= WHAT THE TASK ASKS =
Add 119 to every coordinate in the material from the line containing "You are a GUI" through the line containing "point(598,574)", and write out only those lines again in full, leaving all other text in them unchanged.

= DATASET RECORDS =
** Start **

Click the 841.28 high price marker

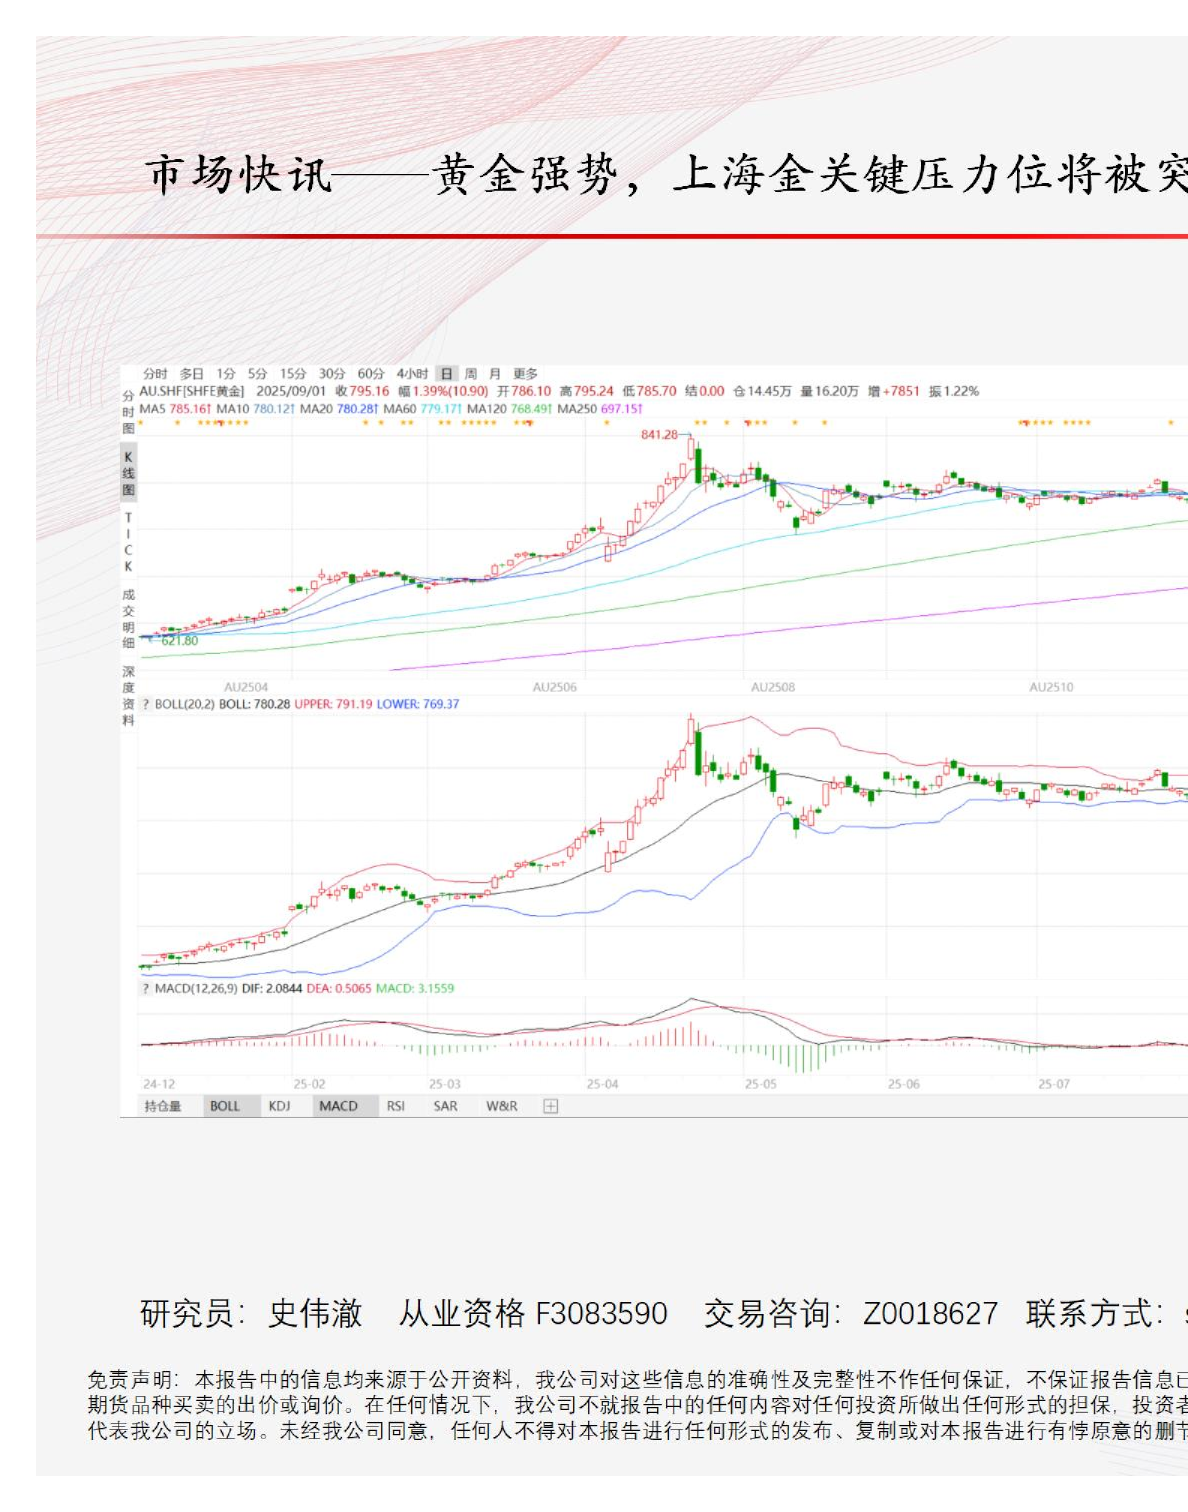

** End **
** Start **

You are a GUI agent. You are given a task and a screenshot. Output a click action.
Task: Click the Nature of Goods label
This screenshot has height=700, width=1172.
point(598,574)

** End **

= FINISHED EXERCISE =
You are a GUI agent. You are given a task and a screenshot. Output a click action.
Task: Click the Nature of Goods label
This screenshot has height=700, width=1172.
point(717,693)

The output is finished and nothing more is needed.